The concentration of inner-city supporters and historic gerrymandering of urban constituencies have consistently placed the PNM in national office.
Under the city-centric government, there has been rampant rural neglect of and disregard for far-off communities and their residents.
There are many pressing examples, but the abandonment of a modern billion-dollar university campus at Debe symbolises the indifference for people and places away from the sight of the ruling regime.
Williams obligated the PNM to “a new dispensation, a change for the better,” but the party has never come remotely close to that ideal.
The party got 14 per cent of eligible voters in the recent local government poll.
While municipal polls historically do not attract large turnouts, the PNM’s 30 per cent support in the 2020 general election affirms the age-old story.
And yet, the PNM is hardly troubled by its failure to become “a mobilisation of all the forces in the community.”
Party leader Dr. Keith Rowley dusted off the nominal support, saying “it could have been worse,” and trotted off a golf-playing weekend of fun.
But if the PNM does not embody the aspirations of the entire country, opposing forces have a worse track record.
In modern T&T, there have been 75 parties registered with the Elections and Boundaries Commission, with most now being defunct.
The 35-year-old United National Congress largely carries the ambitions of rural Indo-Trinidadians and its restricted appeal creates an ongoing need for a shotgun marriage with an urban team.
And there is no end of political dealers peddling a quick-fire trade, trusting that an electoral deadlock would hand them the keys to the Prime Minister’s office.
The current civil war in the UNC is mounted on the recognition that the party is struggling against an incompetent and driftless ruling regime.
And even if UNC scrapes through, it would be hell to govern, with the PNM’s dominance of urban agencies, the media, the public service and other crucial institutions.
Except for Basdeo Panday’s hard-fought electoral victory in 2000, no stand-alone political unit has torpedoed the status quo party.
The UNC must embody and champion all in plural T&T, including evangelicals, Garveyites, ethnic minorities, millennials, zoomers, and the middle class that can’t wait to flee this despairing land.
The party must vigorously advocate for the working class, especially amid high joblessness, rampant poverty, and the faltering small and medium-sized business sector.
Panday cultivated a crusade for the grassroots and united the labouring class on the factory floor.

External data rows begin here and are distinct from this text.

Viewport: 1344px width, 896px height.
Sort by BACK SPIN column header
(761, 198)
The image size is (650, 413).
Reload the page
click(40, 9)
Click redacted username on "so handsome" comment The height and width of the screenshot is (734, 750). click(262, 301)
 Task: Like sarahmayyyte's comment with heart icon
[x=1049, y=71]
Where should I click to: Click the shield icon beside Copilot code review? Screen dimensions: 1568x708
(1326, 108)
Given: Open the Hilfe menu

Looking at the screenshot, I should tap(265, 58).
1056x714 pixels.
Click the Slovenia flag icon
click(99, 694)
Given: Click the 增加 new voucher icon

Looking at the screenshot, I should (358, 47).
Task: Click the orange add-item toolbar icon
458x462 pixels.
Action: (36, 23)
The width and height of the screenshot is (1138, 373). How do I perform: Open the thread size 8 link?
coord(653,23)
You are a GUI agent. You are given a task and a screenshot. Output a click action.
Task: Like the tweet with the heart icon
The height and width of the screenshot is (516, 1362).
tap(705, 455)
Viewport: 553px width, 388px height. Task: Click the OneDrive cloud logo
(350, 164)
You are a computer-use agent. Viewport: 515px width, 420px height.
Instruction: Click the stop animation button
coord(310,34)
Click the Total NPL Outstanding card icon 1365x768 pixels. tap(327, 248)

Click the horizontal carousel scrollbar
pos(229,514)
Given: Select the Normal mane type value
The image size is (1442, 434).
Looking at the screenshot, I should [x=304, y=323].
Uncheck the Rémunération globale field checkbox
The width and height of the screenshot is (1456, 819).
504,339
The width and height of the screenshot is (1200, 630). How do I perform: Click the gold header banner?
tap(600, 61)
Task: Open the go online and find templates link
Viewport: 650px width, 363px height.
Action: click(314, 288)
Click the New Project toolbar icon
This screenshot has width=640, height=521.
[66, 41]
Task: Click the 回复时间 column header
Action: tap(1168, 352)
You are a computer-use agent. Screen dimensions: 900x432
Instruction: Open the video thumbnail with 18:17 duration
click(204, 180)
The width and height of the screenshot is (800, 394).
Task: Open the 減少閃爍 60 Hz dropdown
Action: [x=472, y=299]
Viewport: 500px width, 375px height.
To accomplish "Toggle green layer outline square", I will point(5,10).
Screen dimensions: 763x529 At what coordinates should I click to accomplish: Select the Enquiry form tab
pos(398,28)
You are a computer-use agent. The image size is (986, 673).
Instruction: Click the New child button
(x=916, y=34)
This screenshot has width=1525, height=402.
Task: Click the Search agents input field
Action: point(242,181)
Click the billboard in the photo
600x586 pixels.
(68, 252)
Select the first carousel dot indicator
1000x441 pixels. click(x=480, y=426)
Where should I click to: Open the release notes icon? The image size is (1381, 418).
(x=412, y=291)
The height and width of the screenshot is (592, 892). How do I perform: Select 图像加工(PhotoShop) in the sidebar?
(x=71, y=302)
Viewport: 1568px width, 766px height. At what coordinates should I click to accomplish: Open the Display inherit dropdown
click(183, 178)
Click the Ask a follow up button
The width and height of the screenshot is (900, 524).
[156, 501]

There must be ceaseless advocacy – along with the appropriate narrative – against oppression of the working masses.
Equally, the party must silence the active minority which wants a virtual Hindutva following the decline of the Sanatan Dharma Maha Sabha upon the death of strongman Sat Maharaj.
It would assist the party’s cause if it continuously displays its secular moorings.
It is troubling that when a party operative recently voiced an independent view, pundits lined up to attack her “bias,” concluding that “she cannot be trusted to represent all the people.”
Against the tortured scenario of traditional gatekeepers and confined appeal, who represents the wide array of nationals, including independent youths, who have rejected identity politics?
Who speaks for the recalcitrant majority?